Helping kids handle disappointments

Jun 9, 2008 at 10:27 a.m. ET

If I could shield my kids from disappointments, I would. Even though I know that is not the best thing for them, even though I know they need to learn about disappointments, it's so hard to watch them go forth with their best efforts only have hopes dashed. From sports teams to theater productions to, well, just about anything, sometimes things just don't turn out as planned in spite of best efforts otherwise.

Dissapointded Little Boy
I have to admit, I'm not the best at handling disappointments in my own life; I tend toward the dramatic. As a parent, I recognized early that if I wanted my kids to learn how to manage disappointments in a more constructive fashion, I needed to model that behavior. It's been hard. Really hard.

Some things are out of our control

There are some things in life we cannot control, and some things we cannot. When the kids experience a disappointing event, first of all I console. I let them feel that disappointment for a bit. They have to. Not to let them would deny their feelings, and the hard feelings are very real. But I also try to pull them through the feelings fairly quickly.

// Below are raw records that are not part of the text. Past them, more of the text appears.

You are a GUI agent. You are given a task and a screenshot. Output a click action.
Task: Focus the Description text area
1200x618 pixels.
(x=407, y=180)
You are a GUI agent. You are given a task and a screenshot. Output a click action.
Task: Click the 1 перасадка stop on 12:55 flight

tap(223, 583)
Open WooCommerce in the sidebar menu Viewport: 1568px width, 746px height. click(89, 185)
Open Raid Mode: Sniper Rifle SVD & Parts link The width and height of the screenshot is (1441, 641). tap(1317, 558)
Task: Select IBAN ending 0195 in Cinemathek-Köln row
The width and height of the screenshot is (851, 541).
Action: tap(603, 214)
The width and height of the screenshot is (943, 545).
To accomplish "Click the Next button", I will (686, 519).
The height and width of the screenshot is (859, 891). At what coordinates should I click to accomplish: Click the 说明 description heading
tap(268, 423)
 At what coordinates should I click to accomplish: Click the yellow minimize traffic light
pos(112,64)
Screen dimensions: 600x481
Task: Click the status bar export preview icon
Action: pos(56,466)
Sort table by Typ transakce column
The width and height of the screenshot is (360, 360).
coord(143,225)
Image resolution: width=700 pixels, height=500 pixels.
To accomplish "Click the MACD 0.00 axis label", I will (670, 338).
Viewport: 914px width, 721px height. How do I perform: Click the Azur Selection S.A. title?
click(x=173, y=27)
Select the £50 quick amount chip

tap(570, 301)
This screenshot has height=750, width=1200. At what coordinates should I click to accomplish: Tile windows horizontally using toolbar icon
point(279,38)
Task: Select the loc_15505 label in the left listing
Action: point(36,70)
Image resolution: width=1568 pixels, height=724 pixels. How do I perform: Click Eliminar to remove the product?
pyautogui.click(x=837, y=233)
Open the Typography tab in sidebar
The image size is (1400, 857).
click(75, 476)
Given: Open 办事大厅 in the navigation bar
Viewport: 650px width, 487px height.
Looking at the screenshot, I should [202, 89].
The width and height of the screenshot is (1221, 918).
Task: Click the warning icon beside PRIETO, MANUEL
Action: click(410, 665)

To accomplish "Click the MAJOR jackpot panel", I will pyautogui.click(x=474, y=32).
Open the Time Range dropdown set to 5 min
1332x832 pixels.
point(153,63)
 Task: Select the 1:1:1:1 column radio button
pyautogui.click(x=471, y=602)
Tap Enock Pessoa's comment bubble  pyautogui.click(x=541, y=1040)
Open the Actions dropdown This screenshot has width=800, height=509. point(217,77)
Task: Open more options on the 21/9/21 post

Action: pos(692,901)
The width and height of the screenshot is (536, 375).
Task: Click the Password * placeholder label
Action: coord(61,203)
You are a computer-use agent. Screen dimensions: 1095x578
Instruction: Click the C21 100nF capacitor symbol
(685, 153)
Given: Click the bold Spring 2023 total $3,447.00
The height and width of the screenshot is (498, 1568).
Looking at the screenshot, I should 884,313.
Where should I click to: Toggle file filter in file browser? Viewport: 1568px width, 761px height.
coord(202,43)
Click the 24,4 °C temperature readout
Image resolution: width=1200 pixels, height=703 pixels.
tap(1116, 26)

I try to help the kids identify the elements that they can or could control, recognize those they can't control, and identify what could happen differently in the future. For example, the sons of the coaches of the traveling team are going to make the team, regardless of skill. That's something we can't control. What we can control is the amount of practice and skill development and eating right and rest before the tryout so the tryout is even better next time.

Realistic expectations

Sometimes, after the initial disappointment has passed, it's necessary to talk about realistic expectations. Just like some jobs for which I have applied would be stretches for me, expecting to get the lead in a theater production the first time one tries out for a production can be unrealistic. It happens, but it's the exception rather than the rule.

We talk about journeys instead of instant gratification, and the learning process. We brainstorm different ways to achieve a goal and/or avoid disappointment in the future.

Always, always do your best

Finally, and perhaps most importantly, when disappointments happen, I try to emphasize how proud I am of my kids that they tried. They put themselves out there, they risked, and they did their best. They may be disappointed, but they can hold their heads up high.

Disappointments, for better or for worse, are part of life. Helping my kids learn to deal with them has helped me learn to deal with them better, too. I may think I am teaching my kids, but really, as with so many things, they are teaching me.